I've written simple server scripts in Python for a few years, but until recently I've never had the need to create anything with a GUI. Since I've never done it before, I felt the need to practice a bit before diving into the big work project I have pending. I figured if I was going to spend the time practicing, I might as well try and make something at least kind of useful.

I've written an application that includes a LED resistor calculator, a series/parallel LED calculator, a LED mcd to lumen converter, a resistor color band calculator, an Ohm's Law calculator, and a Wattage calculator. (whew...)

I have a Windows installer package here, and an OSX app here. The OSX version is Intel only.

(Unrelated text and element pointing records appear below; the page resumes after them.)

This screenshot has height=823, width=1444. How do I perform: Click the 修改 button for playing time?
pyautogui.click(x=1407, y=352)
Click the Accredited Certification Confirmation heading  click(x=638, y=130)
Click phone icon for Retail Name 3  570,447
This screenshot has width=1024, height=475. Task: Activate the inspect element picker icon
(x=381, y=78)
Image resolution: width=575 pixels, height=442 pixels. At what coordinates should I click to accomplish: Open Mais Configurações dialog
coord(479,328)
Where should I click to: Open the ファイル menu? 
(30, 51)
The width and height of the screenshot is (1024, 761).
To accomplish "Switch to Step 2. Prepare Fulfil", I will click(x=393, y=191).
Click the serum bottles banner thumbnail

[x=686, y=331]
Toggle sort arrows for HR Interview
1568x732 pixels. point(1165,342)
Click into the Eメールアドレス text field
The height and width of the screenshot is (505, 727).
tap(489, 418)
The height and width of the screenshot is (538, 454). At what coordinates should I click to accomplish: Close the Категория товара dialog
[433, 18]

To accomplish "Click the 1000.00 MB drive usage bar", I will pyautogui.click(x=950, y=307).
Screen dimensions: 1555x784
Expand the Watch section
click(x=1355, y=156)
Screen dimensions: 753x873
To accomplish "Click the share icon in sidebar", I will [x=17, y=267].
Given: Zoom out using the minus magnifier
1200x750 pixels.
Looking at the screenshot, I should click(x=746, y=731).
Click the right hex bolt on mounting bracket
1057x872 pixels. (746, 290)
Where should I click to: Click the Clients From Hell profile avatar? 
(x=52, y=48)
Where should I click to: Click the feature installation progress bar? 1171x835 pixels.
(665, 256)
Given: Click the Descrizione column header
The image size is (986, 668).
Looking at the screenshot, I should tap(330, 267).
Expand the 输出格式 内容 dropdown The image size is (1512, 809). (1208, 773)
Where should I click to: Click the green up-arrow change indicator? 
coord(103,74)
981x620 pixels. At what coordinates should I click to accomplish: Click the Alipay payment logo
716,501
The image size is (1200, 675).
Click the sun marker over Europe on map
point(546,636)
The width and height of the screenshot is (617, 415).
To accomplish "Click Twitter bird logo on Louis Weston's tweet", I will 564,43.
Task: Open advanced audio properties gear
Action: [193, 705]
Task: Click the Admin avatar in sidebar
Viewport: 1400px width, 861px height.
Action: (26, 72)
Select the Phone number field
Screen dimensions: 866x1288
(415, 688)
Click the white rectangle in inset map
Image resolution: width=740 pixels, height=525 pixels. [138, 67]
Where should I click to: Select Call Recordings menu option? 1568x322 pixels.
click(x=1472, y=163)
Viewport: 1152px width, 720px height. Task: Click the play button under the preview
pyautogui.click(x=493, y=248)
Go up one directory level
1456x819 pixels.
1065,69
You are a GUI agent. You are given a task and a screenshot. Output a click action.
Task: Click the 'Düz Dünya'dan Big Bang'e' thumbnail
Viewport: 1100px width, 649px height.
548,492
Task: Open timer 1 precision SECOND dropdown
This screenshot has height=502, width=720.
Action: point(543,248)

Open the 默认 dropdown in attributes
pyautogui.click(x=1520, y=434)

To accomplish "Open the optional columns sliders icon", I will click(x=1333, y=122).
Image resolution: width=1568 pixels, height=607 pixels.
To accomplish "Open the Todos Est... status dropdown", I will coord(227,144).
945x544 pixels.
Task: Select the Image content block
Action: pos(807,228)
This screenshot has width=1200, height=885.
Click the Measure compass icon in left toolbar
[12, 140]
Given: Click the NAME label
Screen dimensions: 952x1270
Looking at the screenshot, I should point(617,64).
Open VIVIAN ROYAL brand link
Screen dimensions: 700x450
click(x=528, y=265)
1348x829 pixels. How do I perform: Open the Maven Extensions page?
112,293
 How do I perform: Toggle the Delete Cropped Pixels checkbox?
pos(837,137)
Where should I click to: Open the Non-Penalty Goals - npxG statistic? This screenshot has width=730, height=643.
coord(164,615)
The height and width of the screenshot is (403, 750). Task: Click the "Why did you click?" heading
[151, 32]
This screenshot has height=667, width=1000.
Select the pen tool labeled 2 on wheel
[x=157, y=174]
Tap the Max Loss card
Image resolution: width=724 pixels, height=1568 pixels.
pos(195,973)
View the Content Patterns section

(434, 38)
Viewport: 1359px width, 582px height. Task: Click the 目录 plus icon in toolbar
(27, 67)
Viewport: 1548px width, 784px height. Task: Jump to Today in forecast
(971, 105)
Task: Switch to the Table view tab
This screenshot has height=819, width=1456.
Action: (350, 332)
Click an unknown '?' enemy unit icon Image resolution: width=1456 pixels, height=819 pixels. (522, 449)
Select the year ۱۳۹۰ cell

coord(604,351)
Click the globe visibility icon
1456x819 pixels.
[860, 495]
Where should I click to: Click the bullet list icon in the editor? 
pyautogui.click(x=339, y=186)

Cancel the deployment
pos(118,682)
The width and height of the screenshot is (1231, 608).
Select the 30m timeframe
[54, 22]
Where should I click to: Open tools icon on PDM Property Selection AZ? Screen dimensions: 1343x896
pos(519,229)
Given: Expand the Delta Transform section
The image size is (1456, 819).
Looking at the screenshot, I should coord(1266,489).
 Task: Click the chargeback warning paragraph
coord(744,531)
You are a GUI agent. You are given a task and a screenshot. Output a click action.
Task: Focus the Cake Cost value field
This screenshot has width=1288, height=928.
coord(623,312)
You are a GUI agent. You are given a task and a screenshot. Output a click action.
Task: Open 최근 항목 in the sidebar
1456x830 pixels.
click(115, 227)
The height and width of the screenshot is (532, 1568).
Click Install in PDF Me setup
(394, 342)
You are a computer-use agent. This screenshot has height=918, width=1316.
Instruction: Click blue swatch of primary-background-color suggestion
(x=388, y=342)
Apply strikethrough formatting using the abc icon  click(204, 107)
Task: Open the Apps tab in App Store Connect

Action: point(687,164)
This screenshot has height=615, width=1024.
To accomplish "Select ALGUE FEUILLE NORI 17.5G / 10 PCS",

Not sure if anyone will find it useful, but feel free to download it and give it a try. (These are on a test server at my office now, so if it gets busy I'll have to pull them down. Anybody know of good free file hosting?)


----------



## hedg12 (Jul 6, 2008)

Hpropman's post about using a LED resistor calculator (great post, btw) reminded me that I'd moved these files to Dropbox. The Windows installer is here, and the OSX file is here.
These are a little rough around the edges, but they're functional.
(Nobody's responded to this yet, but I figure somebody might find these useful...)


----------



## Aquayne (Sep 1, 2008)

Thanks for the effort. I'm amazingly ignorant about this kind of stuff. Thanks for letting me borrow your brain.
Wayn


----------



## hedg12 (Jul 6, 2008)

Aquayne said:


> Thanks for letting me borrow your brain.
> Wayn


No problem - I seldom use it...


----------